*Goal of the exercise:* Rewrite the stretch of records from the line containing "The image size is (1484, 746)." through the line containing "click(x=23, y=78)", changing "Behaviors" to "Appearance" and keeping everything else the same. Return only those lines.

*The input:*
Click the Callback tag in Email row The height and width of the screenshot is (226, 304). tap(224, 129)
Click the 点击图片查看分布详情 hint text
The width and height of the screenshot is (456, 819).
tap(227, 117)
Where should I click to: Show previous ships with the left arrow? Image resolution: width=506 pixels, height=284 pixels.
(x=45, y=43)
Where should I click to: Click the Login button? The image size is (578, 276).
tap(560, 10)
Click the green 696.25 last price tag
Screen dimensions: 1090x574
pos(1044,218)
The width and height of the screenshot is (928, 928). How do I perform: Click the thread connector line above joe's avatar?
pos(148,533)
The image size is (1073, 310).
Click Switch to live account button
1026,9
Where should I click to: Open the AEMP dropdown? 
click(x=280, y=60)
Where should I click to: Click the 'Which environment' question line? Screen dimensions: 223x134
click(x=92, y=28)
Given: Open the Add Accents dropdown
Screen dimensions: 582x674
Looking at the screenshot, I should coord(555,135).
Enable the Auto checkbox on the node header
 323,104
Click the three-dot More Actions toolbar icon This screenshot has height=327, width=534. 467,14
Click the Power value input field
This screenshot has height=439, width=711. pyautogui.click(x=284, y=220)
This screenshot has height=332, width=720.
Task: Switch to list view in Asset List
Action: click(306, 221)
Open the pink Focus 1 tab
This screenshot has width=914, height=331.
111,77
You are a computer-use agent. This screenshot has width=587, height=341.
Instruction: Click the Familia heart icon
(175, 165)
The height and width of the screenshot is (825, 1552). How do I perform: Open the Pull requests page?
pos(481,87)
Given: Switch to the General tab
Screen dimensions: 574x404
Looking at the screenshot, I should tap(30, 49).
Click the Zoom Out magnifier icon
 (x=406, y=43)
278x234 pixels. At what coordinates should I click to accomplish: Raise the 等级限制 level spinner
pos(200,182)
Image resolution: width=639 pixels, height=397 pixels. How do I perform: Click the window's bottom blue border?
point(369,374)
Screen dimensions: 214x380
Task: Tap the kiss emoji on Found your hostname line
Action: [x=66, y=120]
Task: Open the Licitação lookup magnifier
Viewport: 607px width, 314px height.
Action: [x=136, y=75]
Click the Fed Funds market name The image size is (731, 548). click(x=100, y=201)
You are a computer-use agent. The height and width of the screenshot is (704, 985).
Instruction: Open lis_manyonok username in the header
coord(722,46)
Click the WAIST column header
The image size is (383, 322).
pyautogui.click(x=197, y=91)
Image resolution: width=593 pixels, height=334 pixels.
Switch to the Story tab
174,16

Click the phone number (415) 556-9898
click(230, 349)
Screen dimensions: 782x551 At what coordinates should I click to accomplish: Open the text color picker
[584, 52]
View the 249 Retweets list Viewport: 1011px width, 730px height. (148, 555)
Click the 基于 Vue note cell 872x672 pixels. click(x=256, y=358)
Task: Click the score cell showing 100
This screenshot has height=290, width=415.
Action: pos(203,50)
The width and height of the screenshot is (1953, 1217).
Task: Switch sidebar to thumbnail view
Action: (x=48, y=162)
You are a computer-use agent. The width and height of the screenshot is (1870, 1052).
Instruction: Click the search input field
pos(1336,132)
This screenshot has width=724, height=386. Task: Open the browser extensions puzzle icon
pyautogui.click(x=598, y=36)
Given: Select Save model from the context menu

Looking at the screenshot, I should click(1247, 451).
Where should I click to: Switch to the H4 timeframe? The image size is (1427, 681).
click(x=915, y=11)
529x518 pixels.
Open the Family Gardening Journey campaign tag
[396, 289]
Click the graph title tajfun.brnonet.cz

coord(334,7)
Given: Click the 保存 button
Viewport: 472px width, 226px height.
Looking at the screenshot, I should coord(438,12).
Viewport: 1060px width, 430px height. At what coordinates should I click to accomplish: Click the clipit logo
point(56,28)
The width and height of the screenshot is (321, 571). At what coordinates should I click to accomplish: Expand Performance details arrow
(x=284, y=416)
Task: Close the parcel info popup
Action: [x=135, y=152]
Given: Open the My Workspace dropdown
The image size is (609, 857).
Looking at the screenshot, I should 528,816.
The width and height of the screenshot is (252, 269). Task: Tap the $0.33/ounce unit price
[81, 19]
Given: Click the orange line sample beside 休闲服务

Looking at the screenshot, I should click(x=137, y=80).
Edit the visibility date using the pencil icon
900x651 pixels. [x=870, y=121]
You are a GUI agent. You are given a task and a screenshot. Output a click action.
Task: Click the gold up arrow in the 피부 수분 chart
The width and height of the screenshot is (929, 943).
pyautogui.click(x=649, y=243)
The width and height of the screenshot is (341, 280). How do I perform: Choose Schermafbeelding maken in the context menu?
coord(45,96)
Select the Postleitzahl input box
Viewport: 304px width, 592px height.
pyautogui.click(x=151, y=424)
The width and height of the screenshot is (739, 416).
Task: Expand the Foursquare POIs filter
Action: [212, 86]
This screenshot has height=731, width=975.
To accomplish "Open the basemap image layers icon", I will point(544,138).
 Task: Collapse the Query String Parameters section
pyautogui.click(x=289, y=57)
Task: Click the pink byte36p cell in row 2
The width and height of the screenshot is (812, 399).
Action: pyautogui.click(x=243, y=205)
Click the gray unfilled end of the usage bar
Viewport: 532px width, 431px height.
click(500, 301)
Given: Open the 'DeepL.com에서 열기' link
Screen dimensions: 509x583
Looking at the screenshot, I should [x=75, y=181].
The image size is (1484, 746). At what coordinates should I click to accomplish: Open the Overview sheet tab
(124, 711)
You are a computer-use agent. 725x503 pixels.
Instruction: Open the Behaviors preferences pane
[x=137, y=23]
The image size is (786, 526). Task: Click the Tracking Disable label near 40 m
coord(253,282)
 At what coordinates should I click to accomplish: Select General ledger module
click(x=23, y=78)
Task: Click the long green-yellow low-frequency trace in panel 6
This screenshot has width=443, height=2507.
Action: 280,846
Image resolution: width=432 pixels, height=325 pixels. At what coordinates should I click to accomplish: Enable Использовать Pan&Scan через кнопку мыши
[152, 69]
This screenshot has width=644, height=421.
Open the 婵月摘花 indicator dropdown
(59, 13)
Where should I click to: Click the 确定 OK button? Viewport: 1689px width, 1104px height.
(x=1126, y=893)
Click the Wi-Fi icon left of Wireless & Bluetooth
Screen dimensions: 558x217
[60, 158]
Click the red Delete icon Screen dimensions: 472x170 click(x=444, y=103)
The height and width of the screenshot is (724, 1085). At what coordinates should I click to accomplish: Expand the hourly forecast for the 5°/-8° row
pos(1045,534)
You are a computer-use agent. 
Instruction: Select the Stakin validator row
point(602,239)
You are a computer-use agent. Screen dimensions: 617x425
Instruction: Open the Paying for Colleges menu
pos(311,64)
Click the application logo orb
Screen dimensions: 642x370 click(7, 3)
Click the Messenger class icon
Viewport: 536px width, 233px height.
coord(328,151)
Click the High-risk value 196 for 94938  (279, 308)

*Solution for this task:*
The image size is (1484, 746). At what coordinates should I click to accomplish: Open the Overview sheet tab
(124, 711)
You are a computer-use agent. 725x503 pixels.
Instruction: Open the Appearance preferences pane
[x=137, y=23]
The image size is (786, 526). Task: Click the Tracking Disable label near 40 m
coord(253,282)
 At what coordinates should I click to accomplish: Select General ledger module
click(x=23, y=78)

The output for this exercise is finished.